Really, the issue was in net. And no, I don't think that was on Boucher or his coaching staff. Not many teams are going to win when your goalies are Dwayne Roloson in his 40s, Mathieu Garon and Anders Lindback.

In the three seasons Boucher coached the Lightning (OK, 2 1/2 seasons), they never had a save percentage higher than .903 as a team. To underscore, that's pretty bad. It's no coincidence the Lightning were at their best when they had a goalie on a hot run -- Roloson during the team's run to the East finals. When he had competent-to-good goaltending, his team was good enough to almost win the Cup.

As we all know, defense wins championships and your defense is going to look bad when the last line is a collection of sieves.

It is on Yzerman to find a solution to this goalie problem. He hoped acquiring Lindback from Nashville in the offseason was going to be that answer but it hasn't been. He has a .903 save percentage and 2.88 goals against average this season, certainly not stellar numbers.

Some of that is on the defensemen in front of the goalies. Mike Smith and Dan Ellis were both in Tampa Bay within the last three seasons and they struggled, too. Again, the defense is an issue Yzerman has tried to address and perhaps he feels like he did by signing Matt Carle and Sami Salo over the summer but it's not like those two are going to be labeled defensive stalwarts anytime soon.

The point is, Boucher never had much of a chance with the stable of goaltenders he has had. They should thank him for reaching that East final a couple years ago when perhaps they had little business getting there.
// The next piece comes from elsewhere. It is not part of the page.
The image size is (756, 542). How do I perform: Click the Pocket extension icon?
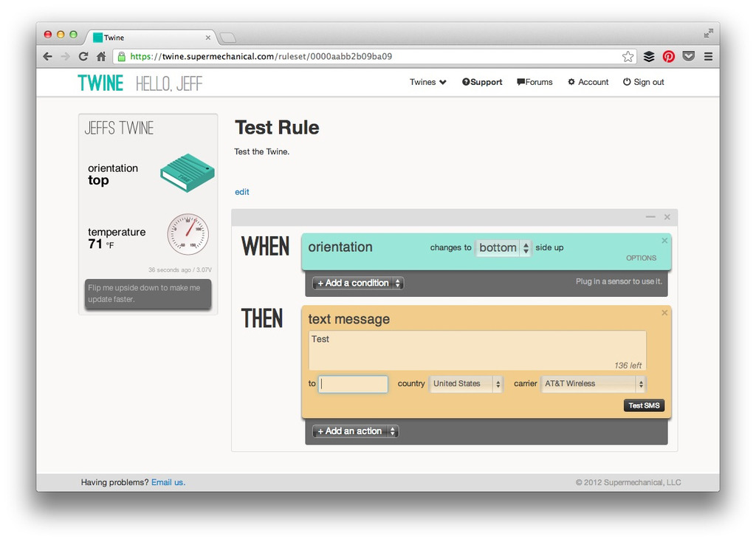pyautogui.click(x=688, y=57)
This wasn't an issue of losing the team or any other silly reason of that nature. It was simply about the Lightning not performing well enough. The oddity of their massive struggles this season is that the Lightning are actually outscoring their opponents. Usually a positive goal-differential is going to lead to a positive record. It just hasn't.

So maybe that's why Yzerman looks at it and thinks a change will do them good. Maybe he sees a team that already has $62 million committed next season to a salary cap that will be $64.3 million and expects it should be performing as well as it's paid.
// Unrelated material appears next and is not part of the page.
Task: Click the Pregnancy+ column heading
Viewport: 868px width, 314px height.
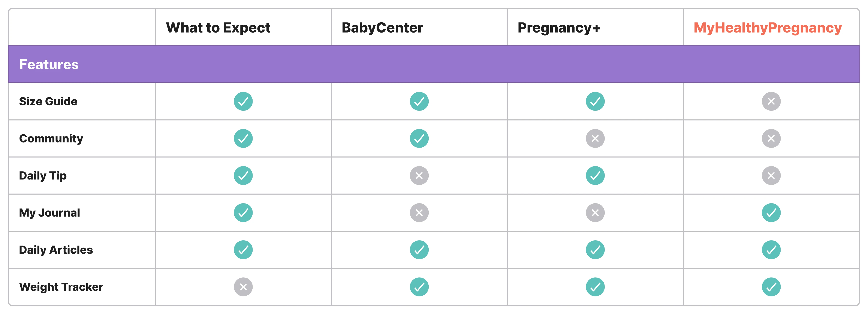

Maybe he sees they are doing some things to win and maybe another coach will bring out more of that. Maybe a new coach won't allow the Lightning to give up four goals in the first period as they did Saturday in Ottawa, probably the final straw for Boucher.

Or maybe the Lightning will continue to underperform with the backstops they employ.

Outside of the goaltending concerns, the Lightning have a juicy roster for a lot of coaches at the moment. What coach aside from Barry Melrose wouldn't love to come in and work with Stamkos? Jon Cooper is on everybody's short list as a possible replacement, as is Lindy Ruff, the only other coach fired this season in the NHL.

Maybe a new coach can come in and do what Bruce Boudreau has done in Anaheim. He took over a team last season that was pretty much out of the playoffs but built on a late-season run and has the Ducks flying this season. The Lightning have some of the same ingredients.

At the same time, some other team is going to scoop up Boucher. He's a bright coach and that didn't change while he was in Tampa. It was just two years ago he was the toast of the coaching community. He just lost that "touch" when he wasn't given a good enough goalie.

Or if that doesn't work out, he could always go into the Robert De Niro impersonation business.